A build-performance session on 2026-05-22 picked off the easy wins:

  • Excluded target/ from Spotlight indexing (large, immediate win on macOS).
  • Adopted sccache as an opt-in RUSTC_WRAPPER (~10% on cold builds).
  • Consolidated the integration test layout from 13 binaries down to 1.

With those in place, warm rebuilds still cost about 30 seconds after a single-line edit, and the remaining structural lever was the single-crate cargo cache scope. Crate-level caching only helps when consumers of a changed crate are themselves in separate crates, so a workspace split was the next reasonable step.

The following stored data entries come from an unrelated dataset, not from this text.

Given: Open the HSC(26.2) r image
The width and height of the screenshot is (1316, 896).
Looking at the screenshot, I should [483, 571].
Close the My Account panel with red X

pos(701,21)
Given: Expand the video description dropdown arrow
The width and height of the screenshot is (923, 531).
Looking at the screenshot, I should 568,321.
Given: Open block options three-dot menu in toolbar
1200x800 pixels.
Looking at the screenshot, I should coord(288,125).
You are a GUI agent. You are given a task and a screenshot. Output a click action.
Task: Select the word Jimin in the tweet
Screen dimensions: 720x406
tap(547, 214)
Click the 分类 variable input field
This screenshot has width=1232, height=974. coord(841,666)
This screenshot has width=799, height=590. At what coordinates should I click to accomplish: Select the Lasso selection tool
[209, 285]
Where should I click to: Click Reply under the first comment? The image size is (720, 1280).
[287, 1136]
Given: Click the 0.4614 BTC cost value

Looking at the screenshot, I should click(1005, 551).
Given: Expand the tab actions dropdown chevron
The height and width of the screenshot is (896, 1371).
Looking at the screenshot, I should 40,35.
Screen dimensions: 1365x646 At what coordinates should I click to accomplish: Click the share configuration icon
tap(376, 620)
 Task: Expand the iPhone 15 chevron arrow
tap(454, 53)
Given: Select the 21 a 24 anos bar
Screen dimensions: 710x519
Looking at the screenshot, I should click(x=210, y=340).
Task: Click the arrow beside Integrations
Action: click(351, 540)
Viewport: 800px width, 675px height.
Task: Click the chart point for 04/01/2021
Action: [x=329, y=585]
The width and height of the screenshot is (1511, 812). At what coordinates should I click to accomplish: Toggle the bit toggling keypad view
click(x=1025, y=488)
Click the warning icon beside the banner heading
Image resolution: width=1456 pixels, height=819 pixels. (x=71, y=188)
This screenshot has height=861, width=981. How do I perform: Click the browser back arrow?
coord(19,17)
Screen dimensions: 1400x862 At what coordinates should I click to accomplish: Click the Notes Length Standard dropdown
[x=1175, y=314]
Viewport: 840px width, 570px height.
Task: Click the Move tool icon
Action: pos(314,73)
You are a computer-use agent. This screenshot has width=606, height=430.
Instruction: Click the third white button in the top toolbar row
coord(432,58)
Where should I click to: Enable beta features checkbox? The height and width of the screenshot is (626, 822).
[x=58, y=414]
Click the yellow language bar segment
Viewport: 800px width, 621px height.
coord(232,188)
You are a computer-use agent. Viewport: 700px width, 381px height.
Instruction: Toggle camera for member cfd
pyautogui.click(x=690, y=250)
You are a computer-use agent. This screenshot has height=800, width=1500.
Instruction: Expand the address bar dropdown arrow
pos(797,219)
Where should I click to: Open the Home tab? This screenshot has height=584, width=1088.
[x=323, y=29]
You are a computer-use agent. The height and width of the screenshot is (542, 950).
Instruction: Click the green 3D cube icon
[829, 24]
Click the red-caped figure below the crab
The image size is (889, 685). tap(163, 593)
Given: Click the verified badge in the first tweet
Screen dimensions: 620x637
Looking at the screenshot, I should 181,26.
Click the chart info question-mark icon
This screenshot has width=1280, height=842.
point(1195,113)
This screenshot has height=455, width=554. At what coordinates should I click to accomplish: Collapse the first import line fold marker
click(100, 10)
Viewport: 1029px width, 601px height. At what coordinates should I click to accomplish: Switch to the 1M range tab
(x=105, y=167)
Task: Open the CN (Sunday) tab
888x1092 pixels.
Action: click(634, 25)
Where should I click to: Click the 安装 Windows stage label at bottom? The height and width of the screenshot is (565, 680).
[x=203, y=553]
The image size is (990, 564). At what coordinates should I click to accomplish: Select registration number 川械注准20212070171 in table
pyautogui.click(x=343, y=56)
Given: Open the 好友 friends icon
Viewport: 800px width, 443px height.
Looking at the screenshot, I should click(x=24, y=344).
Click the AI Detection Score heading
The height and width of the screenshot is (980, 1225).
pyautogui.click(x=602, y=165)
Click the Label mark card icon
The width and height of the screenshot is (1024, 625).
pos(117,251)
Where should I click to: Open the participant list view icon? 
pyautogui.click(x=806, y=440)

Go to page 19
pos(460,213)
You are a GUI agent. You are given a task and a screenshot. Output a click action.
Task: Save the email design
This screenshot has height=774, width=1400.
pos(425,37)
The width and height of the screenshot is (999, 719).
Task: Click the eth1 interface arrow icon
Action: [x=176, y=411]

Dependency Graph at the Time

The audit on 2026-05-22 counted directional imports between the 12 top-level src/ subdirectories. Rows import from columns, measured by use crate::<col> references:

FROM \ TO     api  commands  config  db   events  parsers  scanner  scheduler  search  services  tasks  utils
api - 0 1 52 9 2 3 0 0 16 13 11
commands 2 - 3 4 1 1 1 0 0 2 1 1
config 0 0 - 0 0 0 0 0 0 0 0 0
db 3 0 2 - 4 0 0 0 0 7 1 7
events 0 0 0 0 - 0 0 0 0 0 0 0
parsers 0 0 0 0 0 - 0 0 0 0 0 7
scanner 0 0 0 3 2 4 - 0 0 1 2 3
scheduler 0 0 0 2 0 0 1 - 0 2 2 2
search 0 0 0 2 1 0 0 0 - 0 0 1
services 3 0 6 28 9 0 0 1 0 - 2 3
tasks 0 0 5 32 29 0 2 0 0 26 - 0
utils 1 0 0 0 0 0 0 0 0 0 0 -

Key observations from the matrix:

  • Pure leaves (zero outbound edges): config, events. Trivially extractable.
  • Near-leaf: utils → api (1 file).
  • Six small cycles, all ≤7 files: utils ↔ api, db ↔ api (3 files), services ↔ api (3 files), db ↔ services (7 files), services ↔ tasks (2 files), services ↔ scheduler (1 file).
  • Top of the stack: commands (binary orchestrator).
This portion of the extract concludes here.